Bring it All back Home (II)
Sou leitor habitual do
Babugem e compartilho muitos dos gostos do Ricardo em discos, filmes e livros, mas poucos posts seus me tocaram como o de anteontem:
‘Um mundo sem discos’.
Porquê? Porque também vejo com horror o mundo sem discos.
Discos à séria, originais, daqueles que são vendidos por muito mais daquilo que custam. Os que saem num dia certo, para os escaparates de uma loja e, depois de manuseados, aí são comprados. Ou que chegam num embrulho enviado da Amazónia. Que dão a sensação e o título de posse e, acima de tudo, de propriedade. Individual. Sobre os quais se pode dizer ‘são meus’ sem estar a mentir.
Serei um idiota, mas sou incapaz de não comprar 'o disco'. Mesmo que já tenha uma cópia ou facilmente consiga vir a tê-la, se gosto da música, vou e compro o original. Felizmente posso, mas, se não pudesse, julgo que também assim seria.
Fui educado no tempo dos LP's. No tempo em que as capas eram a coisa mais importante dos discos, o fundamental, e o que lá vinha dentro, a música, era para ouvir em sua função. Tempo em que a possibilidade de fazer uma cópia implicava a gravação de uma cassete, dentro da qual havia uma etiqueta padronizada, com mais (BASF, Sony) ou menos linhas (TDK), onde o nome das músicas era inscrito à mão e na lombada, também à mão ou com letras de kalkito, escrevia-se o nome do disco. Com uma letra medonha, nunca gostei de as ostentar. E falar na 'minha colecção de cassetes' era algo que me deixava com o orgulho em baixo.
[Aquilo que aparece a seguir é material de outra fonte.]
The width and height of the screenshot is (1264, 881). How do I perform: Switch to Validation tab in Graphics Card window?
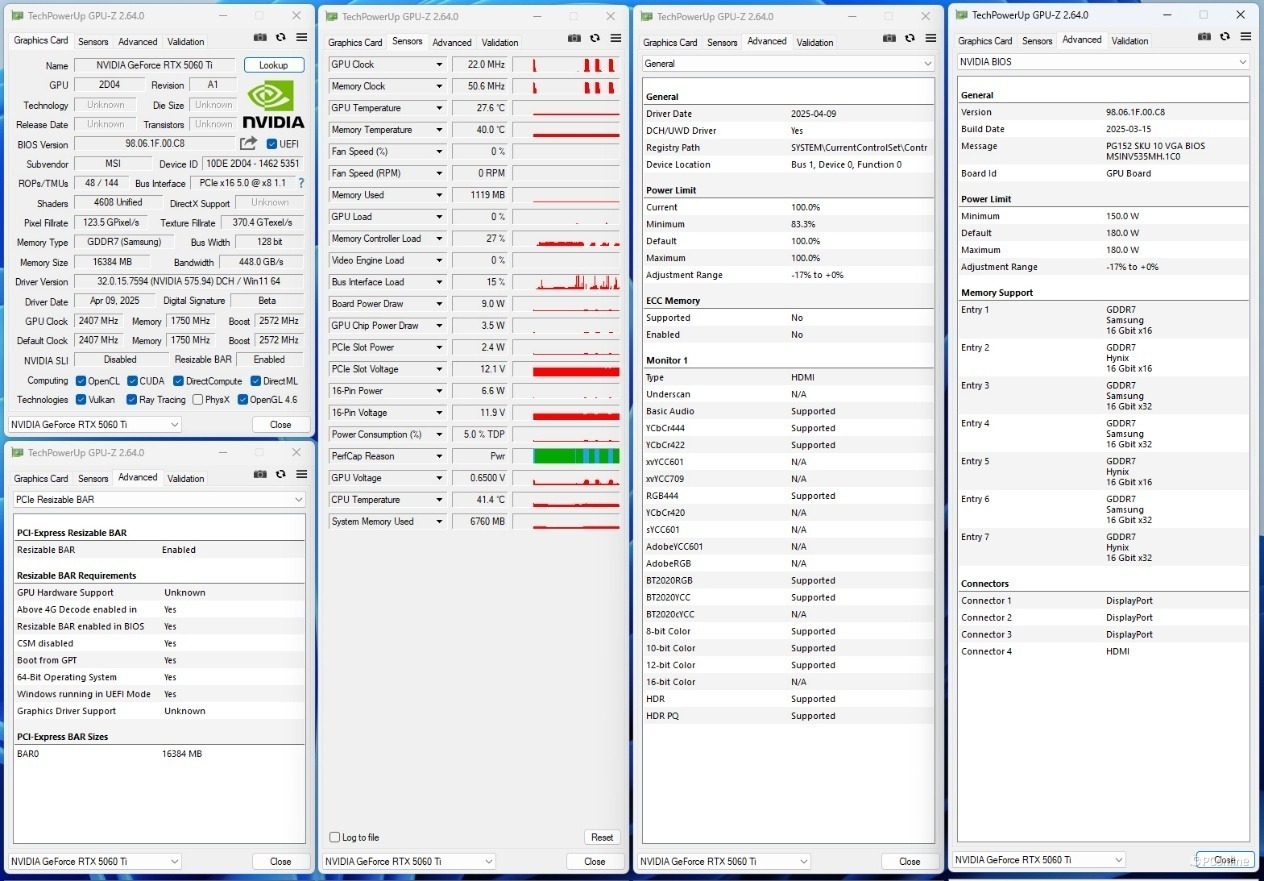pos(185,42)
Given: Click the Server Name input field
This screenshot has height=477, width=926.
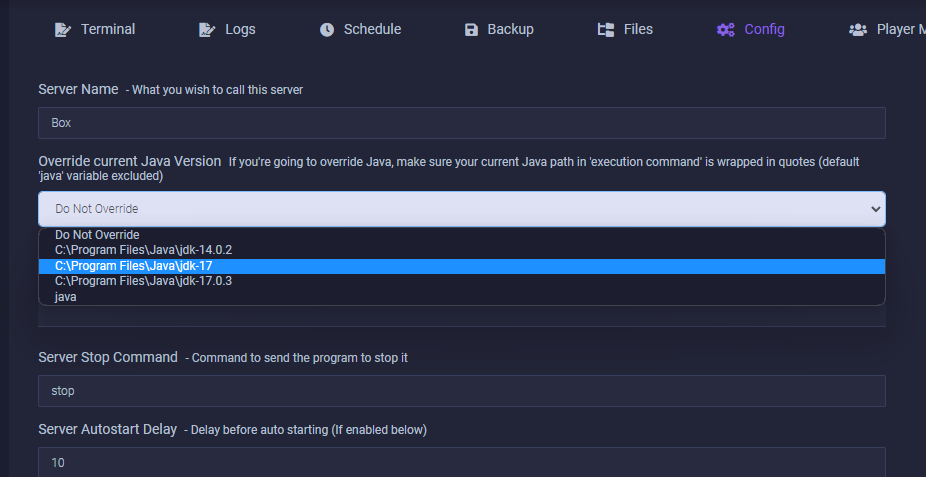Looking at the screenshot, I should coord(461,123).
O objecto ‘cassete’ sempre me fez lembrar coisas demasiado estéreis, como aulas gravadas, audiências, atendedores de chamadas, ou inoperantes, como jogos do spectrum que não 'entram', ou parafusos mal apertados. É absurdo, mas sempre que penso na palavra cassete, penso logo na palavra repartição. De quê? Pública? Das músicas e da música pelo público? As cassetes não têm vida. A sua funcionalidade aceitável resumiu-se à gravação de compilações para ouvir nas férias e de discos que não se podiam ter, apenas e só, enquanto não se podiam comprar.
Dir-me-ão que agora é diferente, que com o aparecimento dos CDs o fetishismo pelos discos esmoreceu (onde estão as capas de desdobrar dos Yes), e que as cópias de um CD são feitas para um outro CD, de forma e aspecto idêntico.
Não é bem assim. Não é nada assim. Como diz o
Ricardo, continua a pôr-se o problema das capas, dos livretes, das embalagens, até porque, a pouco e pouco, cada vez mais editoras têm vindo a colocar imaginação, talento e cuidado na sua concepção e elaboração. Acresce que, também os CDs para copiar me provocam incontroláveis associações reflexas. Assim, a seco, as rodelas prateadas com a legenda a marcador trazem à memória coisas tão desagradáveis como salas de informática, help desks, cd roms e aquela mania miserável que algumas pessoas têm de as pendurar no espelho retrovisor do carro, a qual ainda não consegui perceber se se deve a alguma superstição (bruxaria?) ou apenas ao péssimo gosto dos donos dos carros.
Fazer downloads (é assim que se diz? Fazer?) para o computador, também não gosto. Desde logo por recusar ouvir música saída de um computador - outra das bizarrias que ainda cultivo é a de gostar de aparelhagens, de preferência estéreo, para as quais a grande maioria dos bons discos foram gravados. Dopo, porque a ideia de ouvir música tirada da Internet assemelha-se à de comer arroz emprestado pela vizinha – solução à qual apenas em casos de desespero se deve recorrer.
Habituei-me a tratar um disco como algo íntegro, em que a embalagem é o corpo e a música que a dita embala, a alma, uma alma que vive para além do disco, como - para quem acredita - a música vive para além do corpo. Mas não tenho dúvidas que tudo seria mais pobre e maçador, se já nesta vida as almas largassem os corpos e a música se soltasse dos discos. Abaixo o mundo sem discos.